It’s not often that I get the chance to reread a novel, especially a big, sprawling novel like “The Rise of David Levinsky,” a cautionary tale about the immigrant experience that Abraham Cahan, longtime editor of the Jewish Daily Forward, had published, to much acclaim, way back in 1917. But thanks to an initiative of the Downtown Kehillah, an organization designed to strengthen Jewish life for those New Yorkers who live and work below 14th Street, hundreds of people were invited to delve deeply into the book and to share their opinions of it with one another on a wintry Saturday evening in December. Most of the participants were new to “Levinsky,” as the book is commonly called; a few others, among them Marshall Berman, the distinguished CUNY professor; J.J. Goldberg, this paper’s editor, and me, had met up with the book and its characters years before, but in preparation for the evening’s give-and-take we were giving it a second look.

Something in the air that evening added a special frisson to the proceedings. It wasn’t just that a hundred people of varied backgrounds had gathered together to talk about a 90-year-old book, although that surely created a sense of occasion. Nor was it the way that past and present came together as the current editor of the Forward discussed its founding editor, vividly bringing him to life.

What endowed the evening with symmetry and depth and passion was the ongoing relevance of Cahan’s tale of immigrant Jewish life. Generating lively conversation, “Levinsky” prompted members of the audience to hold forth on the rise of the garment industry, Cahan’s depiction of women, the anomie of immigrant life and the costs of Americanization. Although dated in so many respects, from its lumbering prose to its penchant for melodrama, the book spoke to these contemporary readers, capturing their imaginations.

“The Rise of David Levinsky” speaks to me, too, but more as history than as literature. I freely confess that when I open its pages, it’s not gorgeously shaped sentences that I seek — or find. Instead, I look to “Levinsky” for its insights into the garment industry, scientific charity and the cut of a man’s suit; for its rich evocation of Manhattan’s Lower East Side, its vivid depiction of the Catskills and the way it effectively marshals so many little, gritty details about daily life.
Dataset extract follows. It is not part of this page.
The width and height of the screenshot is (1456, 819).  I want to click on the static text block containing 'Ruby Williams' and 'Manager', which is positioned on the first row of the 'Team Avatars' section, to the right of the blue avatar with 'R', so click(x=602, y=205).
I turn to “Levinsky” for knowledge rather than escape, for information rather than affirmation.

In this, I’m not alone. Making my way through the reviews that accompanied the book’s initial publication and its subsequent reprintings in the 1950s and the ’60s, I have discovered that others before me were equally inclined to embrace “Levinsky” more as sociology, as a tour of current events, than as a literary tour de force.
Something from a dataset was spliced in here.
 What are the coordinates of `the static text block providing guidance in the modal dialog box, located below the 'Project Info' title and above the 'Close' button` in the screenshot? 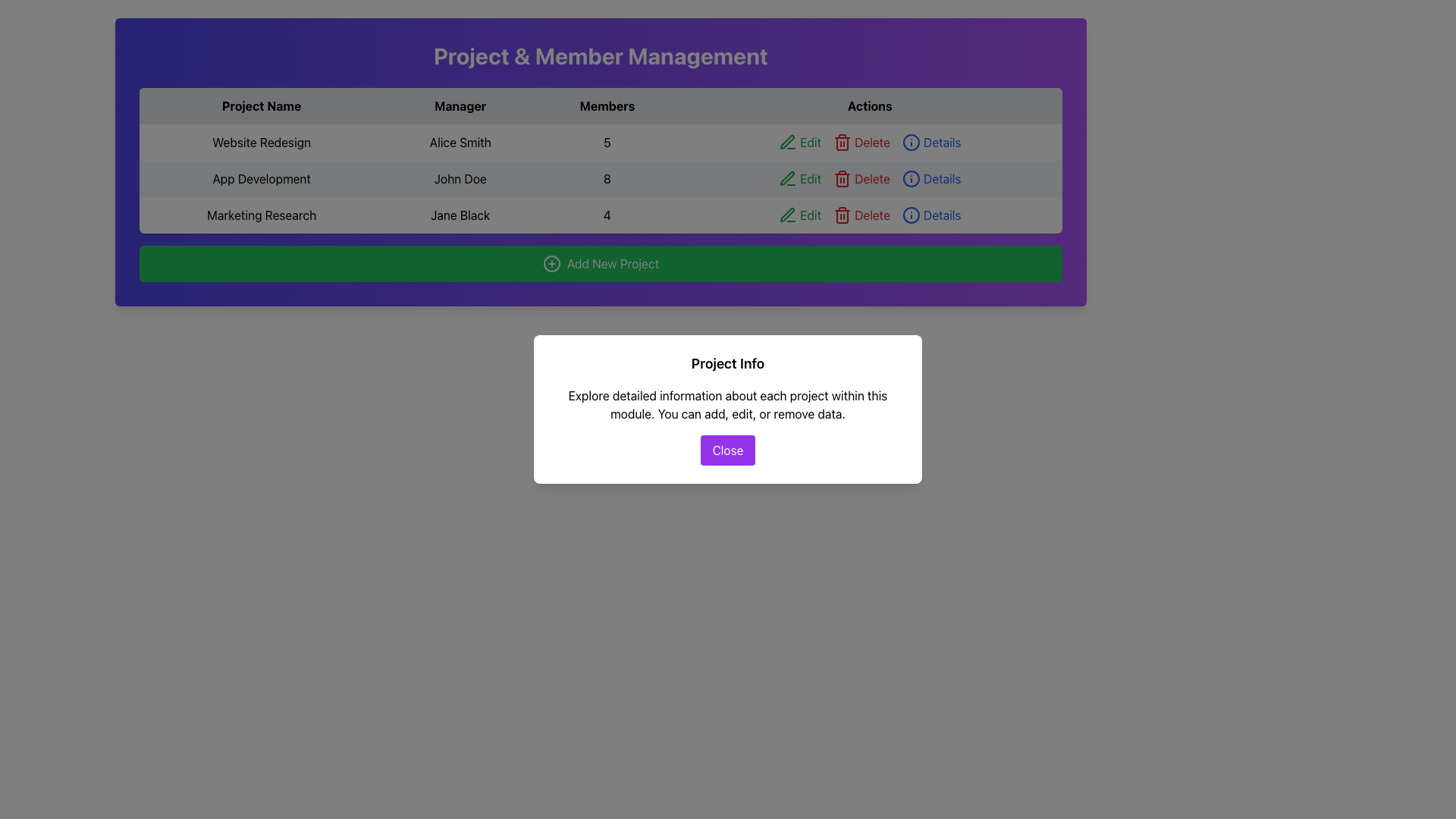 It's located at (728, 403). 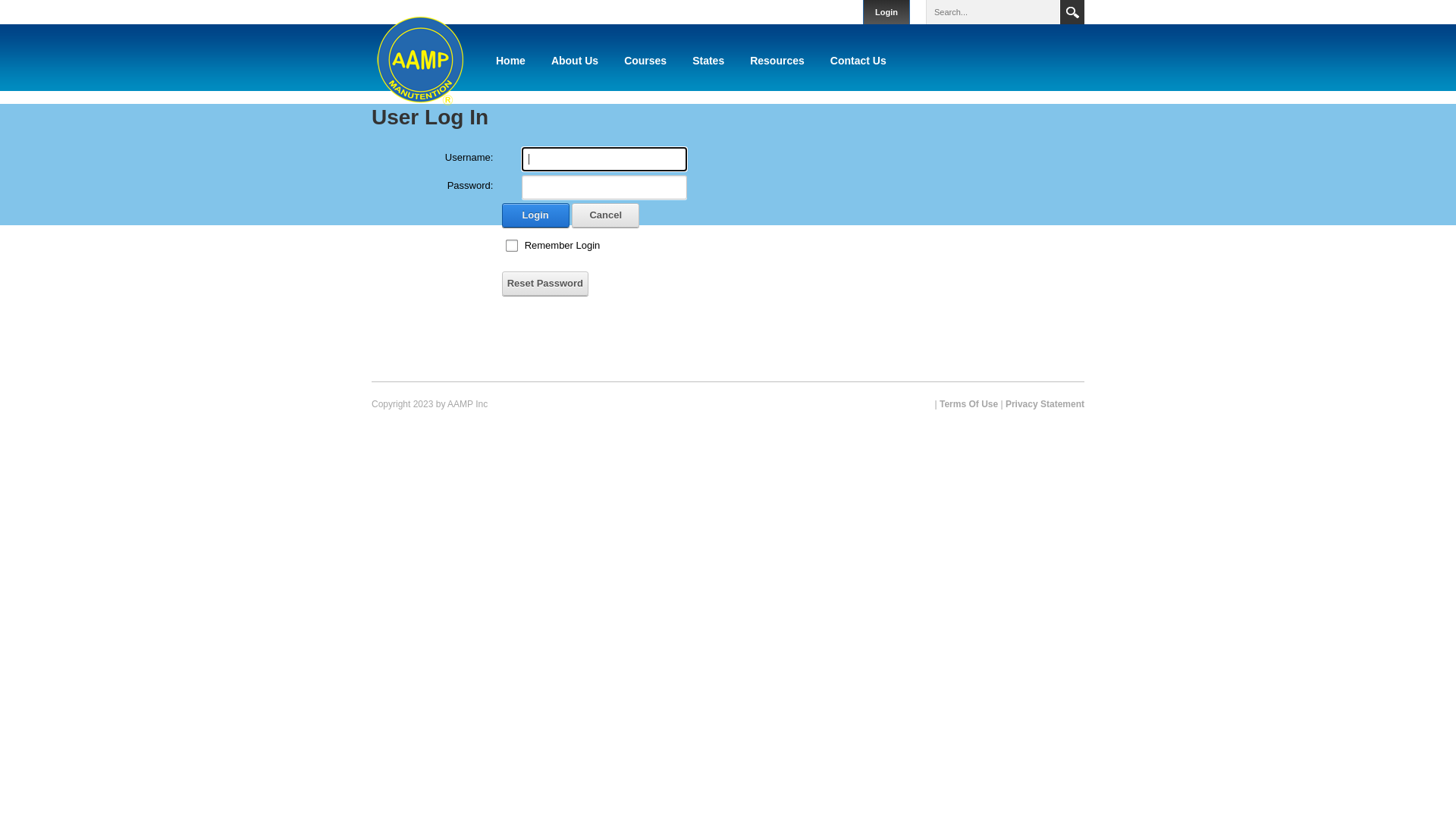 I want to click on 'Cancel', so click(x=604, y=215).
When first published, “Levinsky” garnered a considerable amount of attention — and positive attention, at that — from the English-language press, itself a testament to the book’s power or, more to the point, perhaps, to its author’s standing. “Levinsky” is so “vividly and convincingly written that it reads more like fact than fiction,” related the New York Times, noting how it ably captured the transformation of Eastern European Jewry from a community whose life in the Old World was foreclosed to one for whom everything in the New World was now possible, including great material success. True, it conceded, “Levinsky” is “not a pleasant book nor is David himself an especially likeable or appealing character. His very soul is stripped bare before us; we know him intimately, know him as we know few of our friends or relatives but it cannot be said to know him is to love him.” But that’s as it should be, continued the review, warming to its topic. The “dominant quality in this novel is the effect it gives of being altogether real. Whether the scene is laid in the Russian ghetto or the big expensive hotel in the Catskills where rich Jews congregated and every woman tried to outdress and outjewel all the others… this sense of reality is always present.” For the city’s paper of record, then, the book’s appeal had more to do with its filigreed descriptions of the immigrant experience than with its transcendent literary virtues.
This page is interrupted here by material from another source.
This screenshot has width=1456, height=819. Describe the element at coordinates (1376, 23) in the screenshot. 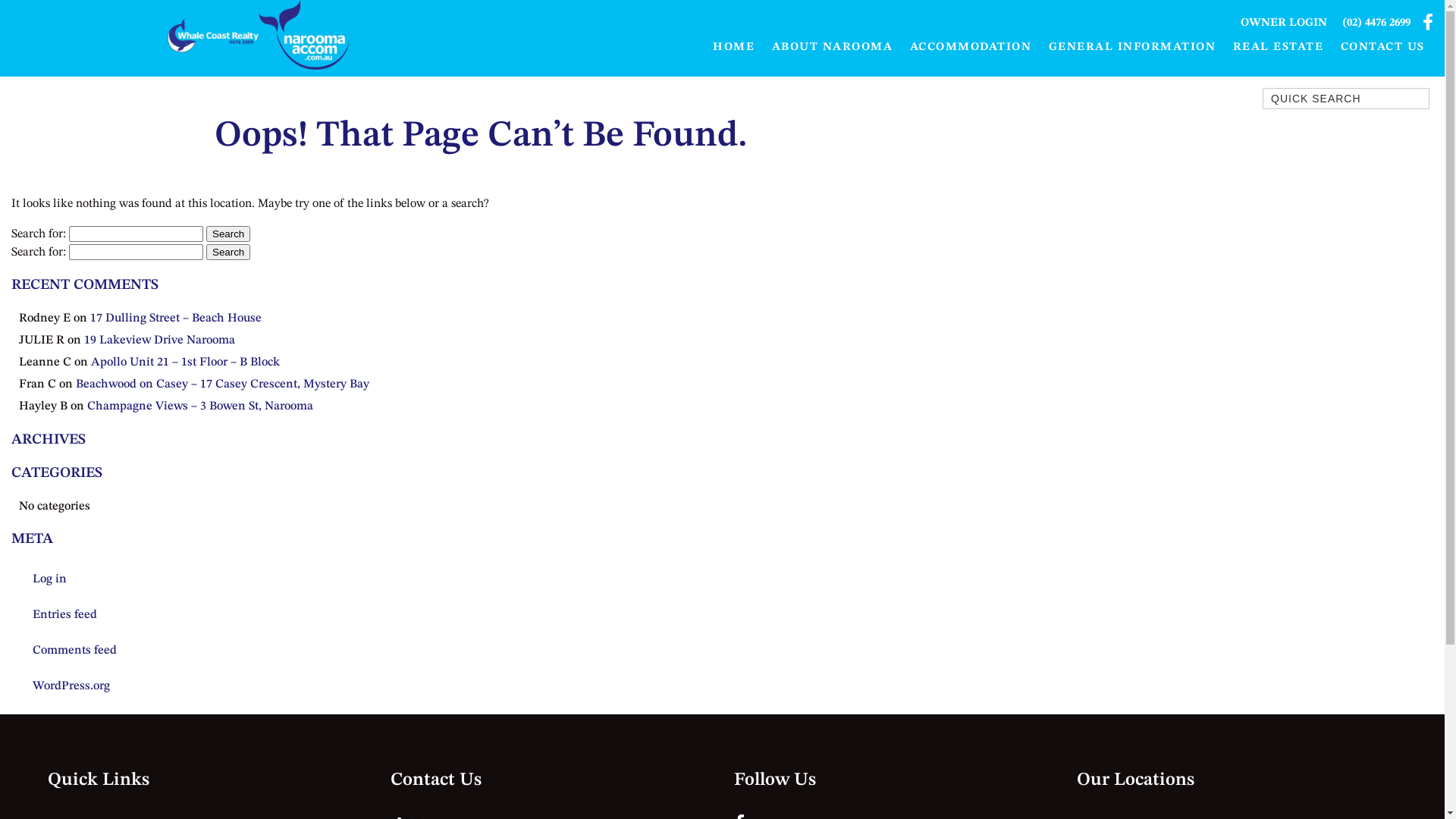

I see `'(02) 4476 2699'` at that location.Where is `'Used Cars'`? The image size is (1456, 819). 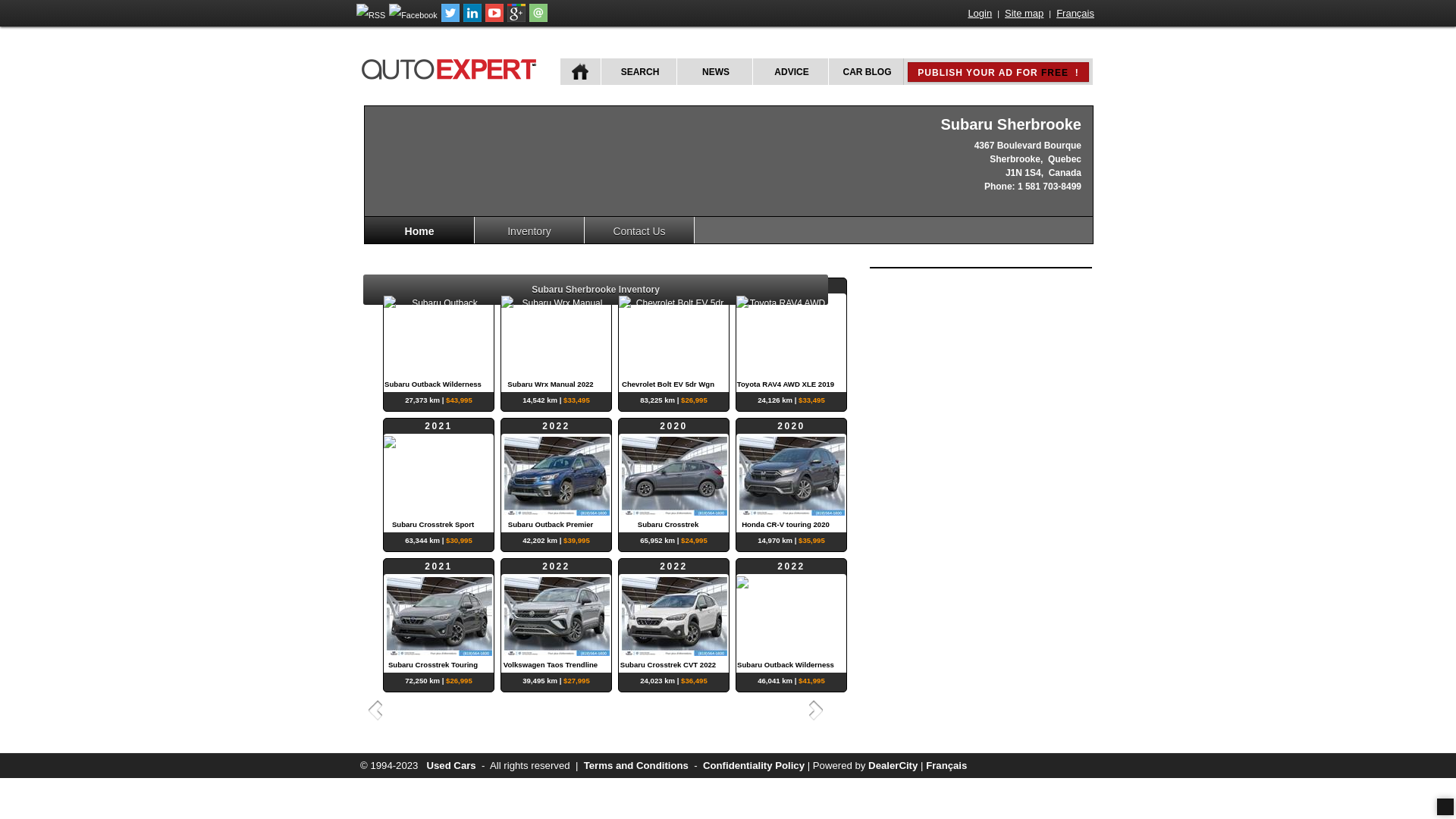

Fast-forward 30-odd years to 1952, when the book was reissued, prompting celebrated writer Isaac Rosenfeld to take a “fresh look” at it in the pages of Commentary. For the longest time, Rosenfeld had avoided reading the book, believing it to be a “badly written account of immigrants and sweatshops in a genre which was intolerably stale by now.” Much to his surprise, he found the novel to be fresh and vivid and wholly American. In this tale of a dissatisfied, hungering businessman, Jewish themes were “readily assimilated” to American ones, Rosenfeld wrote, allowing readers to see America as the “land of the sad millionaire.”

A decade later, the reissue of “Levinsky” led to a review in the Times by none other than Saul Bellow. Expecting to find a “certain nostalgic softness,” the sort of sappy sentiment that once appealed to his mother, Bellow found instead a clear-eyed and decidedly unsentimental novel. Cahan, he wrote, “had a remarkably good head about self-interest, snobbery, social climbing, money and the Americanization of the Jews.” What’s more, he had “the instincts of a fine novelist” and none of the “false piety of later generations of Jewish writers.” All the same, Bellow believed that the book was “more interesting as social history than as literature.”

In the end, it may well be that in its attentiveness to and accumulation of detail, the play of its sociological imagination and the ways in which it blurred the boundaries between art and life, reportage and fiction, “The Rise of David Levinsky” was most true to its time. After all, the immigrant experience was no fairy tale.